CLEARWATER — John Wiser once brought a bag of trash to a Clearwater City Council meeting. Another time, it was a sack of cigarette butts that he has picked up from the side of a road. Then there was the time he passed out dog bones, asking council members to "throw Countryside a bone" in their budget.
"At my first meeting, he handed me a roll of toilet paper," said council member Carlen Petersen, who recalled that Wiser was protesting the lack of a public restroom in a neighborhood park.
Mr. Wiser, who was a colorful character and a tireless advocate for the Countryside area, died over the weekend of natural causes at his home. He was 69. A memorial service will be held at 1 p.m. Saturday at the Countryside Recreation Center, a community gathering place that he had championed for years.
Mr. Wiser was a Rotarian, chef, caterer, school bus driver, newspaper columnist, avid bicyclist and volunteer.
He frequently criticized the city for not devoting more resources to Countryside, its northeastern section. City officials didn't always appreciate his blunt words and unorthodox methods, but they respected the way he passionately worked on behalf of his neighborhood.
"John had a really big heart," said Mayor Frank Hibbard. "He literally got his hands dirty and put his money where his mouth was. He would go out and clean up Countryside Boulevard, and he was always there for charity events."

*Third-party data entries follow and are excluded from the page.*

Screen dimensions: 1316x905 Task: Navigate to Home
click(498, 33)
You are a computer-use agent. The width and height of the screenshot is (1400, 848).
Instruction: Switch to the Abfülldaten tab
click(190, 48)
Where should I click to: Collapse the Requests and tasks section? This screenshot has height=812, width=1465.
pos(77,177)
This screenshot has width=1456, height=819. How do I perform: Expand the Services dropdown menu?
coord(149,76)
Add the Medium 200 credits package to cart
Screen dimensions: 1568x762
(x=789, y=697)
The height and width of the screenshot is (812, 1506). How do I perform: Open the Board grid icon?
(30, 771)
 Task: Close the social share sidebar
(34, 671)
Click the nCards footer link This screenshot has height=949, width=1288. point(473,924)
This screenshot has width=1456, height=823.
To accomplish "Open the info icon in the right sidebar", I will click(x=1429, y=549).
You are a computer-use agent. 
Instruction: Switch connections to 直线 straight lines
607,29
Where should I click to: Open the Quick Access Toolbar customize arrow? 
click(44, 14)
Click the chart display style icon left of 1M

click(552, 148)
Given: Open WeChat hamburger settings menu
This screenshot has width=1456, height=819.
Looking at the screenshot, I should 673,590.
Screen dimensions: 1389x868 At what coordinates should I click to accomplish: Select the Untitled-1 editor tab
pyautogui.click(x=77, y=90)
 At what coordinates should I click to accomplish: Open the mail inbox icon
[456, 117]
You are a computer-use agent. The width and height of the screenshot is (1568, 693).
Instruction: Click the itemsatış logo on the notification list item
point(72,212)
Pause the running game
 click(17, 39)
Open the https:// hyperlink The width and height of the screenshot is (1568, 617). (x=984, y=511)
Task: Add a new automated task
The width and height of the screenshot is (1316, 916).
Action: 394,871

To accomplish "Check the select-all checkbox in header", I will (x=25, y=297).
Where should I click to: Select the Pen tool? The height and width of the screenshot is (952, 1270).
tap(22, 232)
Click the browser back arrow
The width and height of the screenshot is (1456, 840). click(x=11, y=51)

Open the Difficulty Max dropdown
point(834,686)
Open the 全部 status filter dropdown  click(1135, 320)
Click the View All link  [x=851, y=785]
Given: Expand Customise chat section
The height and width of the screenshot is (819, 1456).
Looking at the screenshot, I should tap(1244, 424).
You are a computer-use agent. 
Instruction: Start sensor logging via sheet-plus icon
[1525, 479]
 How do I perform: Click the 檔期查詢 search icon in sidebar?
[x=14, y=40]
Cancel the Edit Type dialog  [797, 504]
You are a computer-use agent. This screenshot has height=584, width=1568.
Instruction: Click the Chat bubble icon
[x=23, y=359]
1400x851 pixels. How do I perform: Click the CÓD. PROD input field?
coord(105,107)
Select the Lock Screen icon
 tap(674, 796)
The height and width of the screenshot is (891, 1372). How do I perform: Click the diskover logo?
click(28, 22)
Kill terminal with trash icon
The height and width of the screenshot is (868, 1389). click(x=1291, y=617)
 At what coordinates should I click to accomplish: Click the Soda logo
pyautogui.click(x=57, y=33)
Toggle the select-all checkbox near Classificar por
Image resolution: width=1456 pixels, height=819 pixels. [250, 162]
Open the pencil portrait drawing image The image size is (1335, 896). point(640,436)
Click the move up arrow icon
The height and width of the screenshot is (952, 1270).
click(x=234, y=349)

Mr. Wiser was an active member of the Rotary Club of Clearwater East for 18 years. In 1998, he was named "Mr. Countryside," an annual honor that recognizes outstanding community volunteers.
Melody Figurski, who was Mrs. Countryside that year, recalled how Mr. Wiser rode his bicycle across the recreation center's basketball court to be introduced at the ceremony.
"He made me sit on the bike with him. He was a fun, fun man," Figurski said. "John loved Countryside as much as anyone I have ever known, and he worked very hard to make it a better place."
A longtime caterer, Mr. Wiser was known for his signature dessert, "Tampa Bay flambe," a heated concoction of bananas, ice cream and Plant City strawberries.
After retiring from catering, he drove a Pinellas County school bus and wrote a column called Eye on Countryside for the Countryside Cougar community newspaper. There, he recently ran a three-part "History of Countryside" told from the point of view of the community's original developers.
Mr. Wiser frequently volunteered time to children's causes such as the Special Olympics, Clearwater for Youth and the Chi Chi Rodriguez Youth Foundation. He raised money to extend the Countryside Rec Center's hours during summers and school holidays.
A lifelong bicycling enthusiast, he repeatedly collected bikes for hurricane victims who needed wheels to get around. His Rotary Club donated about 80 bikes to victims of Hurricane Charley and another 200 to victims of Hurricane Katrina.
"I think John was happiest when he was able to help somebody," said Doug Palonder, a past Rotary district governor who recently picked up trash with Mr. Wiser as part of an "Adopt a Mile" program. "We're going to be judged in life by what we've done to help, and I think John's going to be right up there because he was always thinking of that."
Joked Palonder, "John never had an 'inside voice.' He just had variations of loud. Even though he was at odds with the city, he got a lot accomplished."
Mr. Wiser is survived by two sons, a brother and a granddaughter.